El miércoles a media mañana saltaba la noticia a las
pantallas de los ordenadores. Grandes titulares en los periódicos más
importantes del mundo lo anunciaban a bombo y platillo: descubierto el bosón de
Higgs, la partícula de Dios, la clave de la compresión de nuestro universo...
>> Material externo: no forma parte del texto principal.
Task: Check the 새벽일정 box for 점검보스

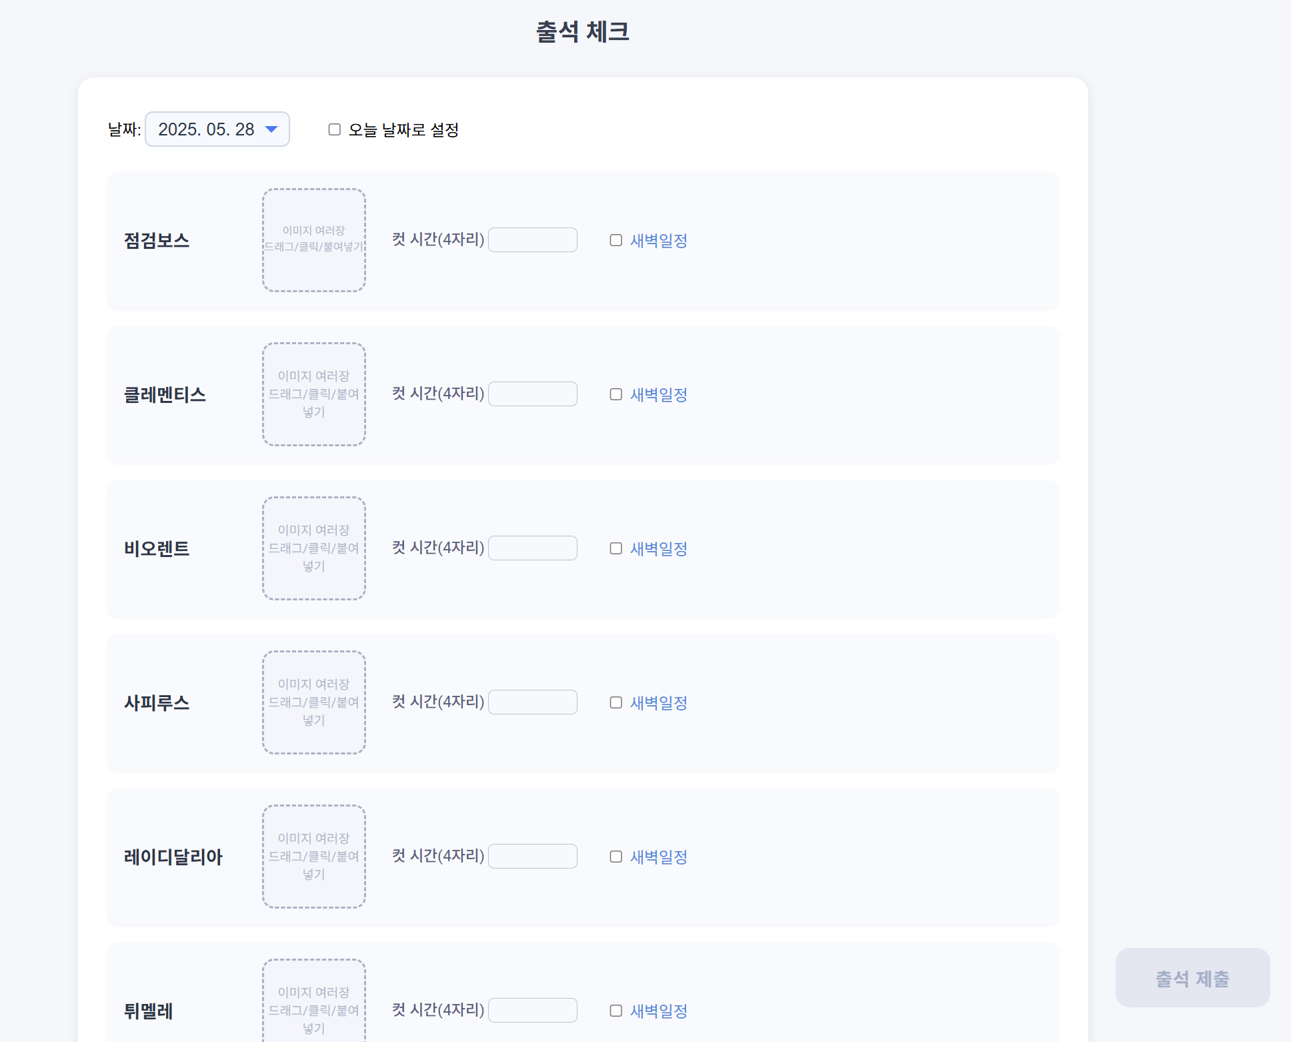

Casi me caigo de la silla. Por un momento creí que habíamos conquistado la
inmortalidad, que me volvería a crecer el pelo, que el cáncer solo existiría en
los horóscopos, qué se yo. Desgraciadamente, la ilusión duró poco. Leyendo la
letra pequeña, uno llegaba a la desoladora conclusión de que el bosón de Higgs,
además de ser el descubrimiento más revolucionario de la física moderna, clave
de bóveda de la estructura de la materia y unas cuantas cosas más, no servía
para nada concreto. Es decir, que hoy viernes seguimos con el culo al aire, como
el martes, pero un poco más confusos. No se me entienda mal. No soy tan botarate
como para renegar de la física, por muy abstrusa y cuántica que sea. Admiro a
Higgs y a todos los científicos que exprimen sus cerebros a la caza de esos
conceptos tan complejos, y les brindo todo mi apoyo. Que es algo más que moral,
por cierto, porque el dinero de mis impuestos nutre en parte esas costosísimas
infraestructuras llenas de tubos que aparecen en la televisión. Pero, por
favor, bajemos todos un poquito el pistón del triunfalismo, para no generar
falsas expectativas. En estos días se han escrito tantos artículos arrogantes e
incomprensibles sobre el tema que, o nos dan un curso acelerado de física para
entender algo, o le acabaremos dando la espalda, avergonzados de nuestra
cortedad mental, refugiados en el fútbol o en el festival de Eurovisión, que es
la única competición internacional que se nos resiste. Y es que desde Massiel
han pasado ya un porrón de años. A por ellos.